Playwright: Caitlin Montanye Parrish. At: Route 66 Theatre Company at Mercury Theater, 3745 N. Southport. Phone: 773-325-1700; $38.50-$44.50. Runs through: June 5
The road linking Chicago and Los Angeles in the annals of American show business now boasts traffic both coming and going. Caitlin Montanye Parrish came from the balmy waters off the coast of northern Florida to the snows of Chicago and left them for the arid California desert, where she met fellow Windy City immigrant Stef Tovar, founder of the aptly-named Route 66 Theatre Company. But the source of their homesickness was not the absent roar of elevated trains or the scarcity of hearty foodit was the memory of our lakefront, and the long, chilly, so-romantic-it-hurts walks passed in solitary contemplation.
The characters in Parrish's play have plenty to contemplate: Richard Brennan's death in an untimely automobile accident the previous year has left high school teacher Noah Calder the sole guardian of their adopted teenage daughter. But now 17-year-old Jira Calder Brennan yearns to find her birth mother, while 39-year-old Noah is increasingly drawn to a would-be suitor, the younger, but intriguingly mature, Liam Piro. "I want more family!" Jira laments. "I want more family, too" confesses Noah as he looks for comfort to his city's turbulent history of destruction and resurrection.

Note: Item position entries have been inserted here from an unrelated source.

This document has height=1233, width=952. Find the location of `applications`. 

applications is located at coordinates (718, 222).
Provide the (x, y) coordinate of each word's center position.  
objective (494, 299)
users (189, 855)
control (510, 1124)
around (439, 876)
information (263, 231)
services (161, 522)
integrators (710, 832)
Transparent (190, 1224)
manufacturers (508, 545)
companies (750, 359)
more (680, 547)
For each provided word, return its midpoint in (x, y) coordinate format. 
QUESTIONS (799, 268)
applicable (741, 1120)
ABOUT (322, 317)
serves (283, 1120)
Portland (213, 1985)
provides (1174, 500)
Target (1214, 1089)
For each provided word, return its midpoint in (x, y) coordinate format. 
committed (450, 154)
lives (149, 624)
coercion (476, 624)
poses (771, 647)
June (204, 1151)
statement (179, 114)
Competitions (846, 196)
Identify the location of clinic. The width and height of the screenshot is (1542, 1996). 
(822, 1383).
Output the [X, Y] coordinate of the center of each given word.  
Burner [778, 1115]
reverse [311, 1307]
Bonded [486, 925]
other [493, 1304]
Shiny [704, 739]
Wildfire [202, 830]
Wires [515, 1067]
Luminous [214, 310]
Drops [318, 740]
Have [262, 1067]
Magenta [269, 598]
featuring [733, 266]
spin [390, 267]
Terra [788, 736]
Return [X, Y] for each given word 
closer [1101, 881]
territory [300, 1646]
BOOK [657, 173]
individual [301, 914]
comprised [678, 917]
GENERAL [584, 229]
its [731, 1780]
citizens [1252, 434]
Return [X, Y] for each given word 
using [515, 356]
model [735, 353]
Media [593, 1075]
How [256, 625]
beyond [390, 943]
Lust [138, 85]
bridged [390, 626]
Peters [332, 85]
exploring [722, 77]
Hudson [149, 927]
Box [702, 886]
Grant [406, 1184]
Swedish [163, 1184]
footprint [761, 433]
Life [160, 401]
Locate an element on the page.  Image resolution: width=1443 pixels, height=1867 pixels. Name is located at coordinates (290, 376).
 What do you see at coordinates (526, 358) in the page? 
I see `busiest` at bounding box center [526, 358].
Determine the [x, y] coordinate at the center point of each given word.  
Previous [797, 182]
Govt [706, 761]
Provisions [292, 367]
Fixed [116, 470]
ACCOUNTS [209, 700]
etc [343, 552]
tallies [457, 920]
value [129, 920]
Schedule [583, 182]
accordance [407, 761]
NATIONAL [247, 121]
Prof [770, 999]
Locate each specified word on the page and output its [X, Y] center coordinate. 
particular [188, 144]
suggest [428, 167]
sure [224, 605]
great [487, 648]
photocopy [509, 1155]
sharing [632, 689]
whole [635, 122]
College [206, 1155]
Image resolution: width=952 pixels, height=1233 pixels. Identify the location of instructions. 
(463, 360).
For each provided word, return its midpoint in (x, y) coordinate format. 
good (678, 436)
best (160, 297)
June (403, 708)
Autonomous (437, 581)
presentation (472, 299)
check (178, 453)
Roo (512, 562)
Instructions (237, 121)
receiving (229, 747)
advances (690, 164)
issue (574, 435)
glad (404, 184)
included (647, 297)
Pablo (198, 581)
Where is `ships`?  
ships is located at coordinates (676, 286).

In less careful hands, Parrish's poignant confrontations and lyrical dialogue could have washed away in a flood of soapsuds, but Erica Weiss' direction highlights the intelligence anchoring this exploration of family dynamics unimaginable not so many years ago. So do Stephen H. Carmody, Sean Mallary, Lindsay Jones and John Boesche, whose technical design evokes in palpable detail the pensive wintry-grey atmosphere from whence come reminders of spring's rebirth.
Stef Tovar is well-versed at playing all-American middle-aged Nice Guys, acquitting himself capably as the grieving Noah ( who wasn't allowed to say goodbye to his husband ) . Alex Hugh Brown lends Liam a refreshing candor, as does Lili-Anne Brown as the fairy godmama bred of orphans' fantasies, both of whom suffer misleading introductions before transcending cliché to become plausible and individualized personalities. What focuses our sympathies, however, is Falashay Pearson's performance as the lonely Jira, whom you want to sweep up in your armsor at least offer your scarfalong with assurances that everything will get better. Really.